Теперь, после этой неудачи, лишь одно оставалось — раскатывать на извозчиках из одного конца города в другой. Хорошо еще, что Басовский знал названия улиц и районов города. Так и ездили с Басовским всю ночь, только утром расстались, чтобы не быть задержанными вместе. Дальнейшие планы у обоих были весьма смутные. Басовский надеялся отыскать школьного приятеля, служившего по акцизному ведомству. Осип же вспомнил о своем сокамернике, универсанте Книжнике, который, покидая Лукьяновку, сказал, что Осип всегда может рассчитывать на его помощь, и даже адрес, по которому его легко найти, дал. Осип никак не предполагал, что этот адрес может ему когда-нибудь понадобиться, поэтому не старался запомнить его (теперь оставалось лишь крепко пожалеть об этом!). Задержалось в памяти только странноватое название улицы — Андреевский спуск; и еще то, что отец студента Книжника — кожевенник-заготовщик, владеет собственной мастерской.

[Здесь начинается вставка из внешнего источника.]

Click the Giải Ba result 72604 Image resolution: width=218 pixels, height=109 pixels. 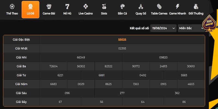[x=53, y=66]
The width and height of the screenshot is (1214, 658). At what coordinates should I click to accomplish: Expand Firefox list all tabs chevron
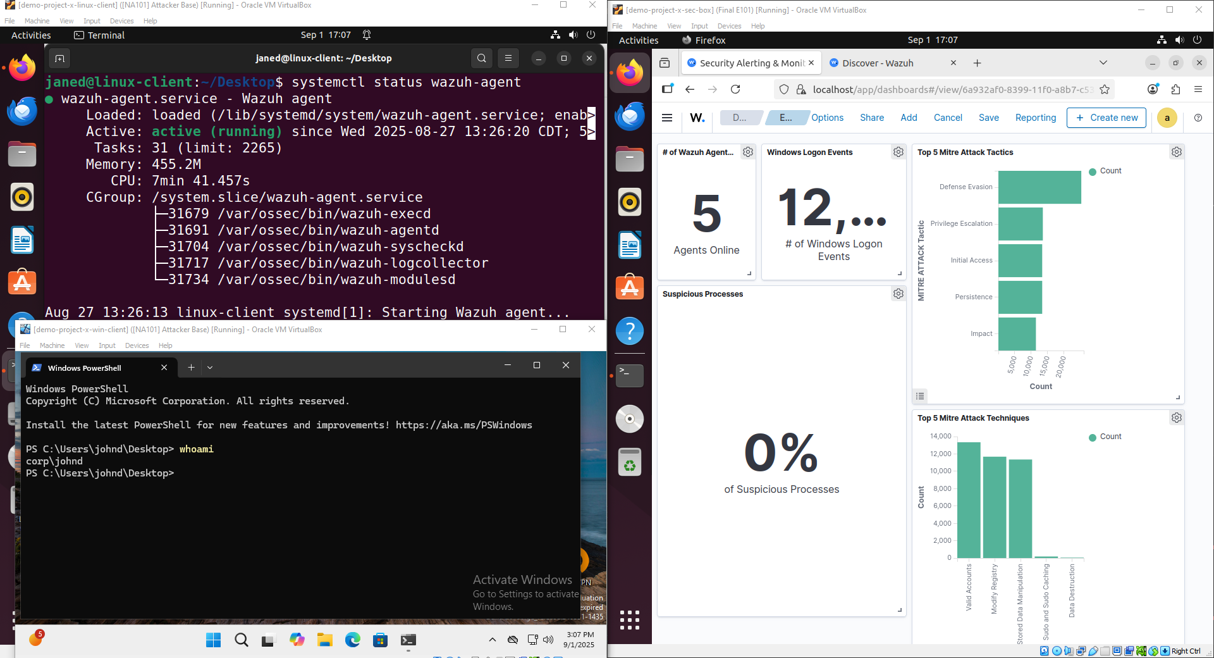1103,63
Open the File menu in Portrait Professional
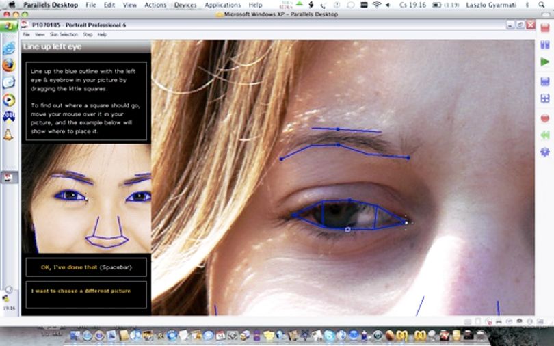The width and height of the screenshot is (554, 346). 26,35
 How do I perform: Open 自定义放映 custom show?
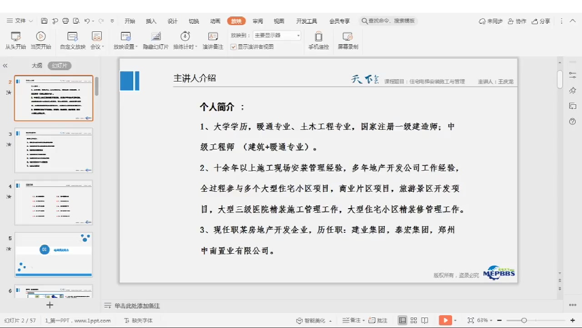click(x=72, y=37)
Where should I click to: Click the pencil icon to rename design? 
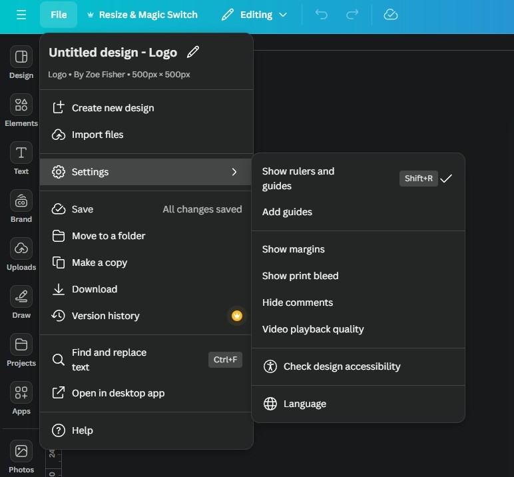[193, 52]
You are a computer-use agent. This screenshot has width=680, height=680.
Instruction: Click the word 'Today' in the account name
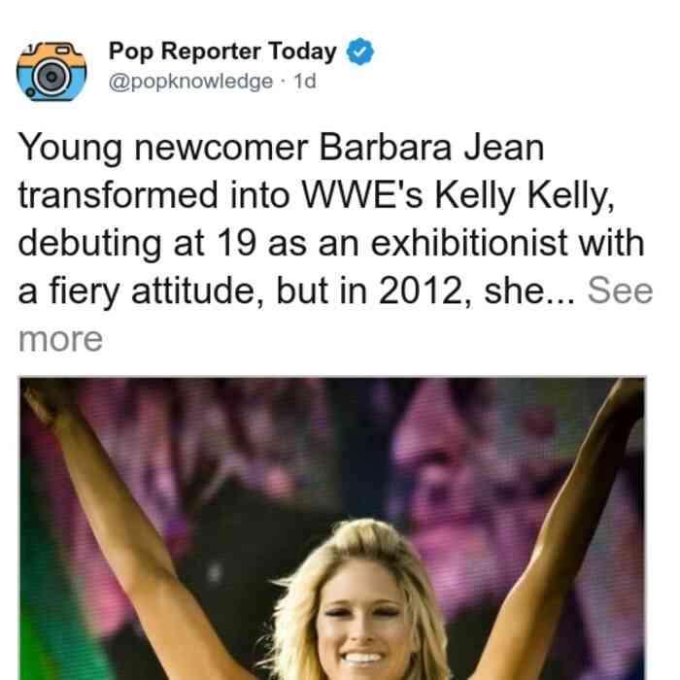click(x=302, y=51)
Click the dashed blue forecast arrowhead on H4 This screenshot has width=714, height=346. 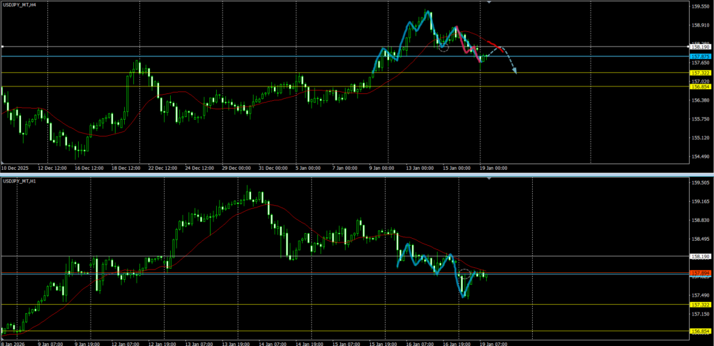click(x=514, y=70)
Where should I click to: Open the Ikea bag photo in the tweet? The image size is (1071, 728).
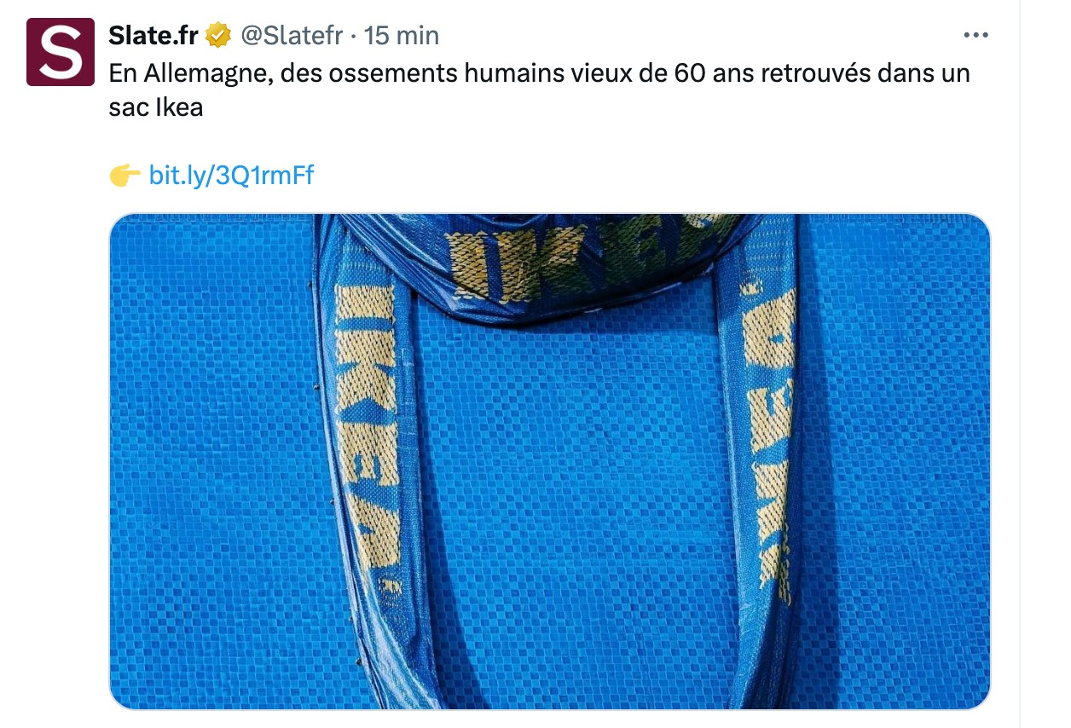tap(550, 461)
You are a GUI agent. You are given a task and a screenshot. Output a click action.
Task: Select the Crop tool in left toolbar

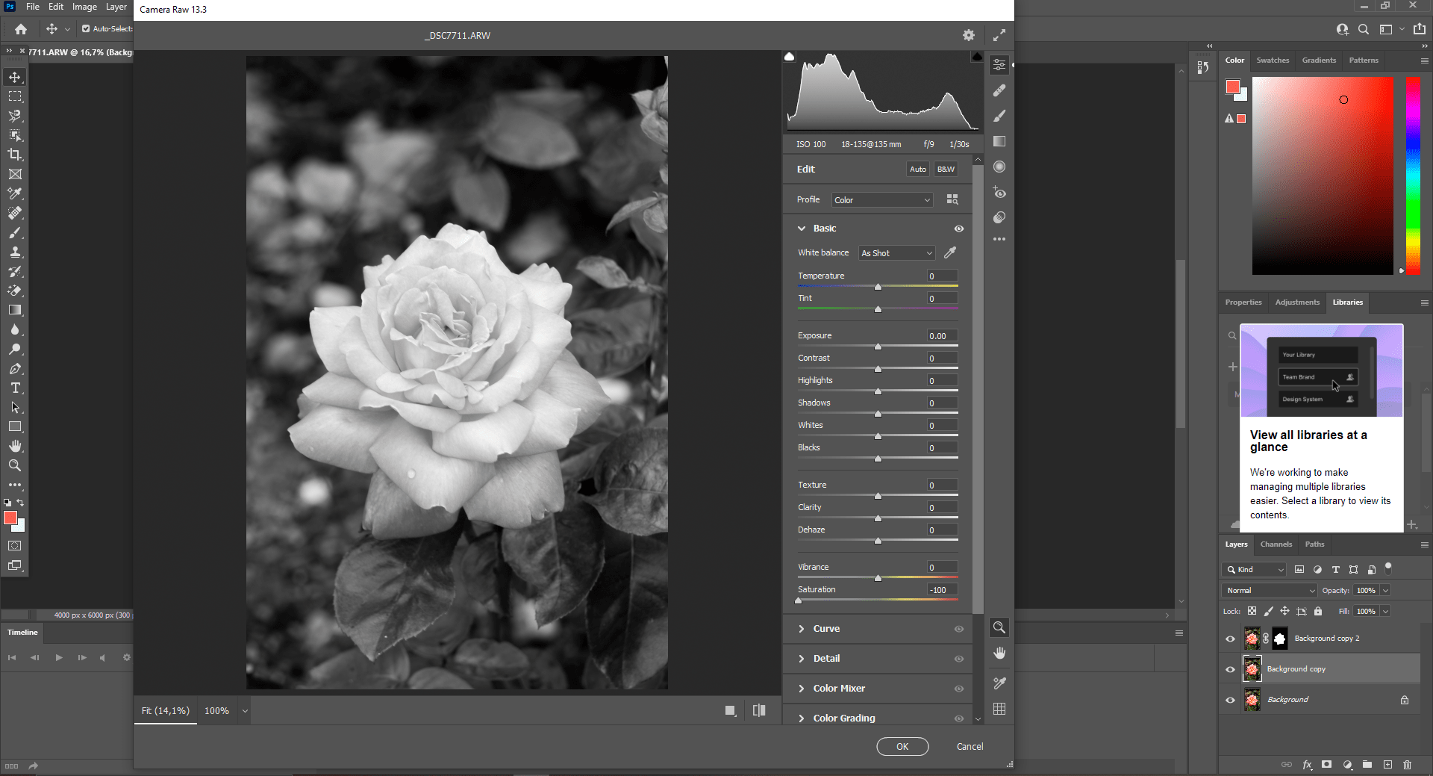coord(15,155)
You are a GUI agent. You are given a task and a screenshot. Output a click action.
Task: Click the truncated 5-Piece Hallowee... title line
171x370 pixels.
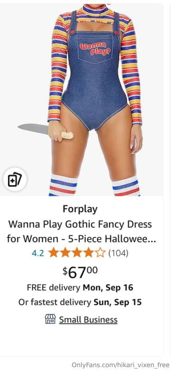[x=81, y=239]
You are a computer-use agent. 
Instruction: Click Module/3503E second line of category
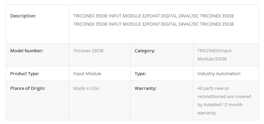click(x=212, y=59)
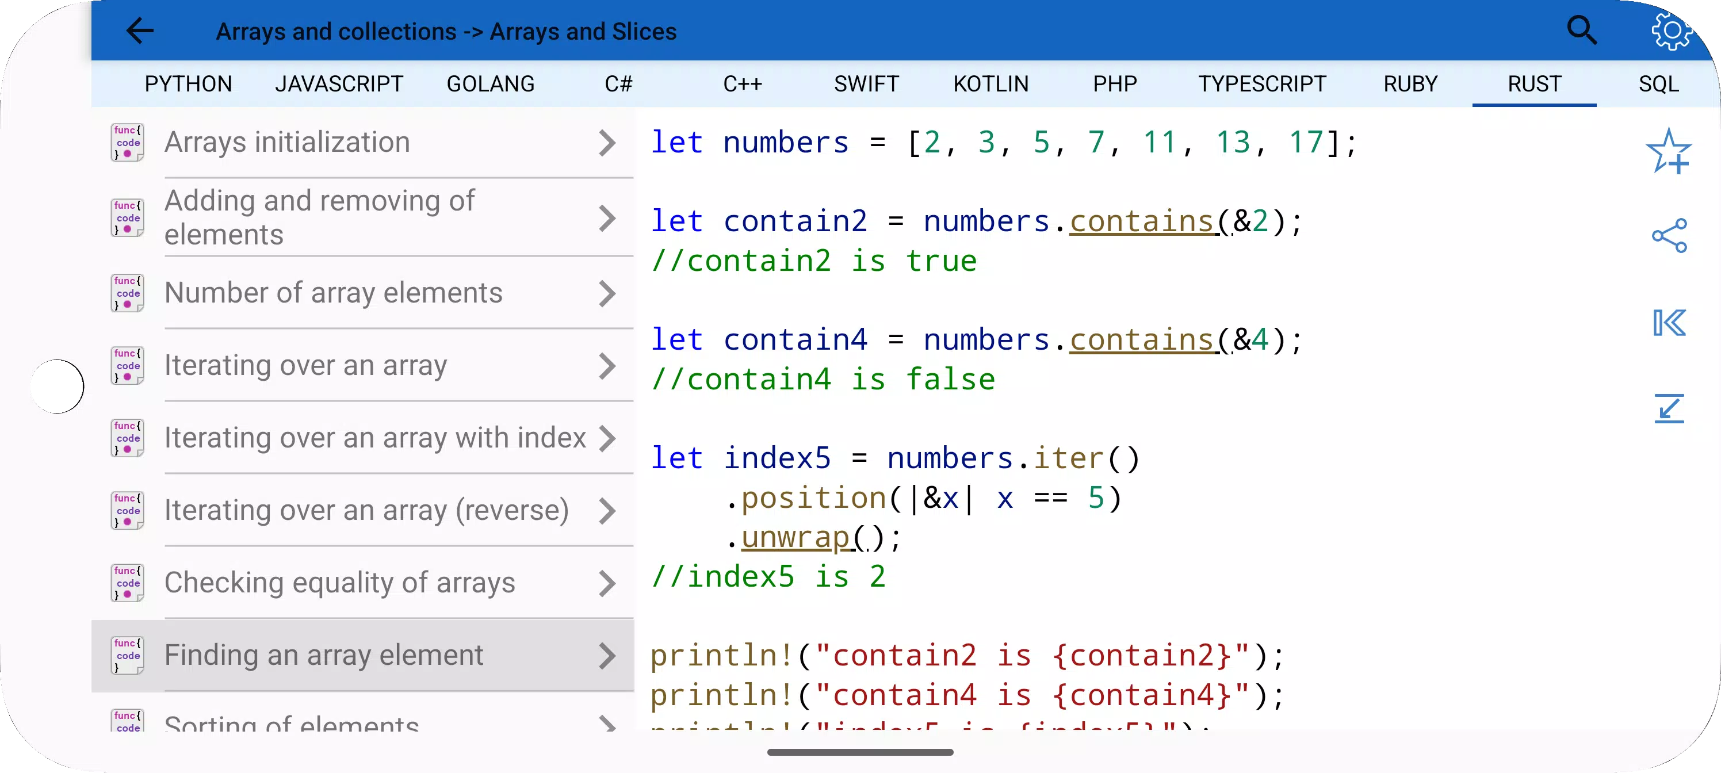Click the func code icon beside Arrays initialization
1721x773 pixels.
(x=127, y=142)
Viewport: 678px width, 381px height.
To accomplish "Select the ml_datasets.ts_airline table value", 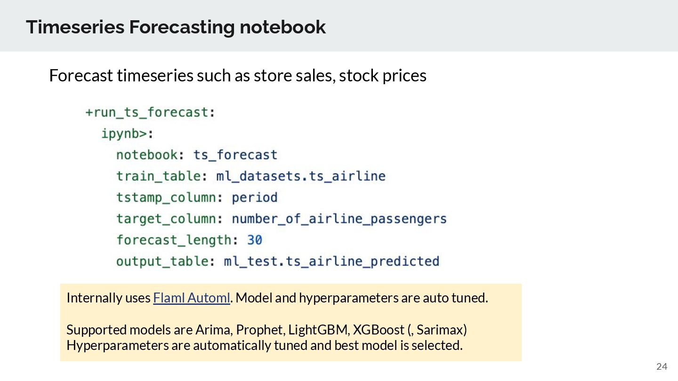I will click(301, 176).
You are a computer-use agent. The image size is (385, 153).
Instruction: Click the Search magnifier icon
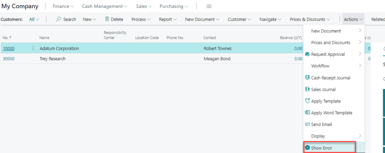coord(59,19)
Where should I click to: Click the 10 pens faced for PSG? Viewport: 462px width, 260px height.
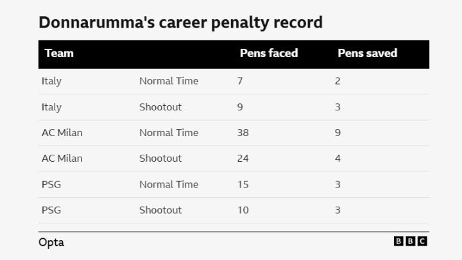click(243, 210)
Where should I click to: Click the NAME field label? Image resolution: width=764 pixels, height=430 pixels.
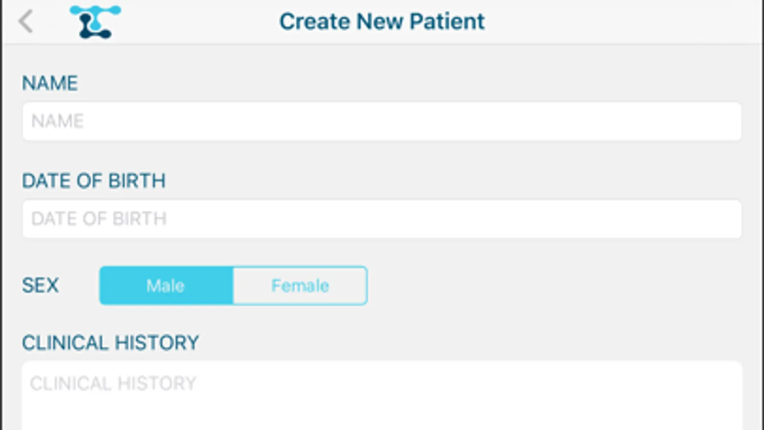coord(50,83)
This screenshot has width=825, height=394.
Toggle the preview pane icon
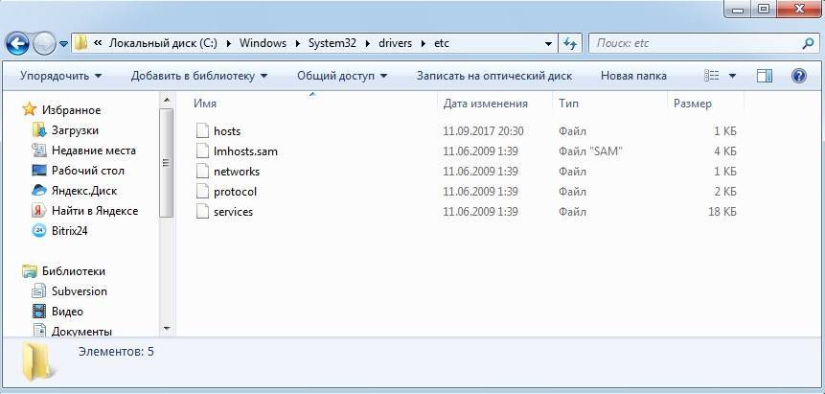pyautogui.click(x=764, y=76)
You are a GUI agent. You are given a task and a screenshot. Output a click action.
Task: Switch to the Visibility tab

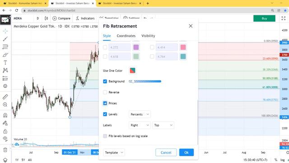148,36
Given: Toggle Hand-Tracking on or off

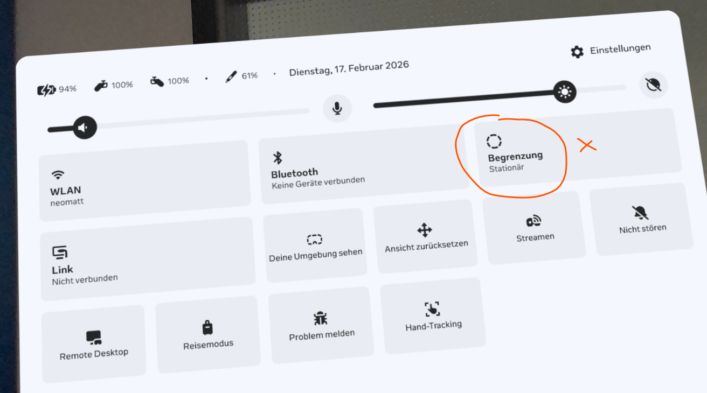Looking at the screenshot, I should 433,315.
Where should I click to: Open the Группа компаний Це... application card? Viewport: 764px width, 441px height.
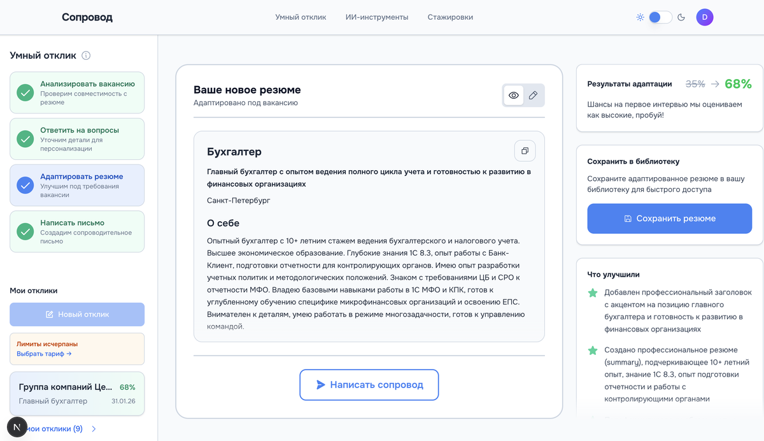point(77,394)
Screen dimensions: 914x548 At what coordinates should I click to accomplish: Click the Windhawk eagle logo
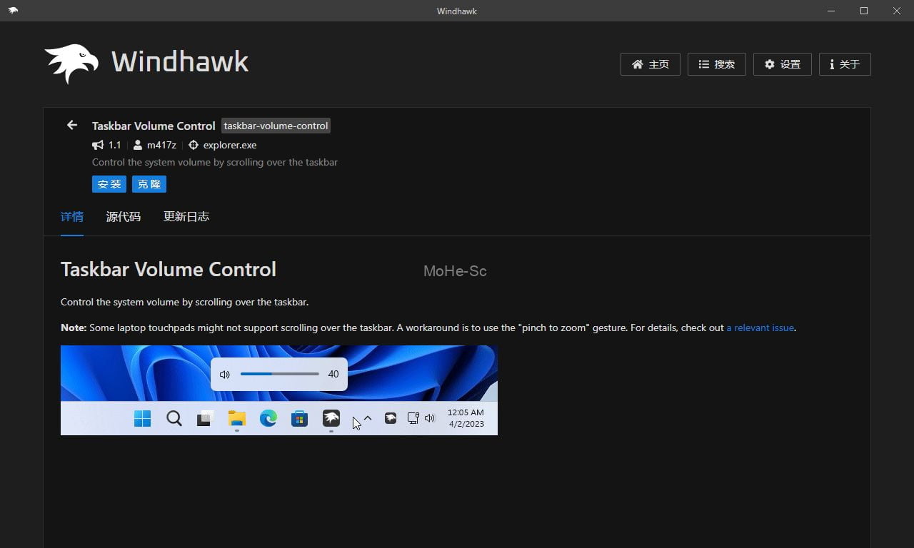click(x=71, y=64)
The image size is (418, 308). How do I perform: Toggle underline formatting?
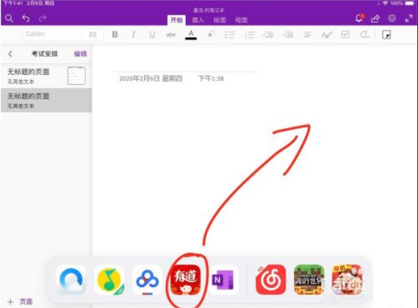pyautogui.click(x=151, y=34)
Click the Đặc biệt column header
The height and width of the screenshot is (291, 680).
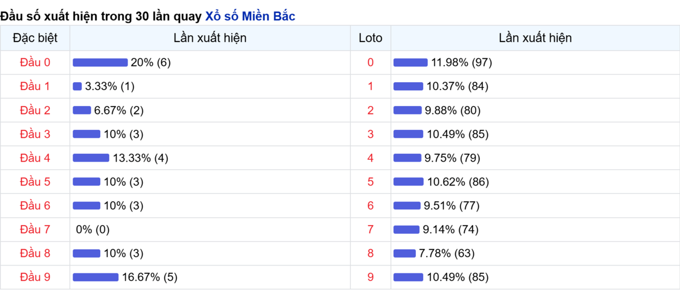35,39
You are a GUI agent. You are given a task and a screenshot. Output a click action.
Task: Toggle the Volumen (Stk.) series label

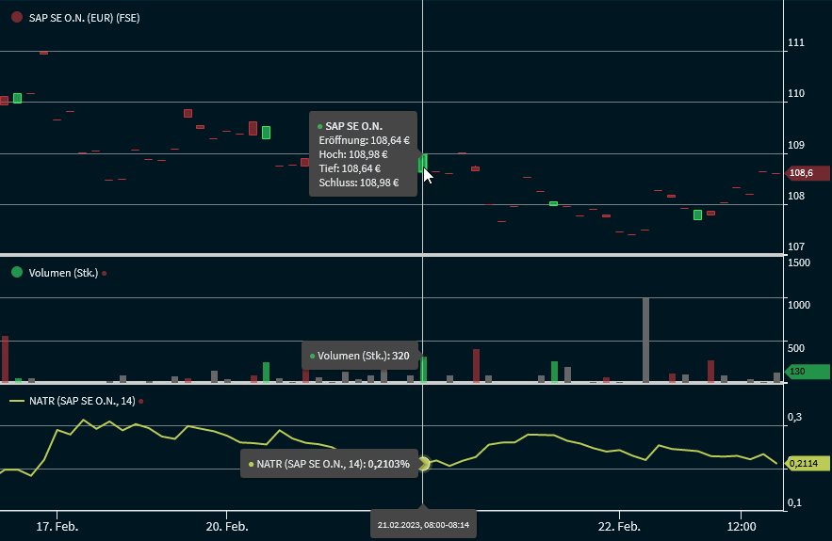(x=63, y=273)
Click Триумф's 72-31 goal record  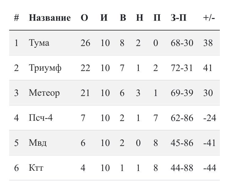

Ни номера дома, таким образом, ни того даже, сам ли студент проживает здесь или же здесь помещается мастерская его отца, Осип не знал, но на всякий случай поехал все же на Андреевский спуск. Вертел головой из стороны в сторону и — о радость великая! — увидел наконец на каком-то ветхом домишке, сильно смахивающем на сарай, аляповатую, охрой и суриком по жести, вывеску с фамилией своего сокамерника. Проехав немного дальше, Осип отпустил извозчика и вернулся назад, к тому домишку.
Студент, по счастью, оказался дома.
— Хигрин! — тотчас узнал он Осипа. — Как я рад, дорогой, что и ты наконец на свободе! Долгонько ж они мурыжили тебя!
Он провел Осипа в свою комнату, не очень большую, но чистую, светлую, с множеством книг на полках.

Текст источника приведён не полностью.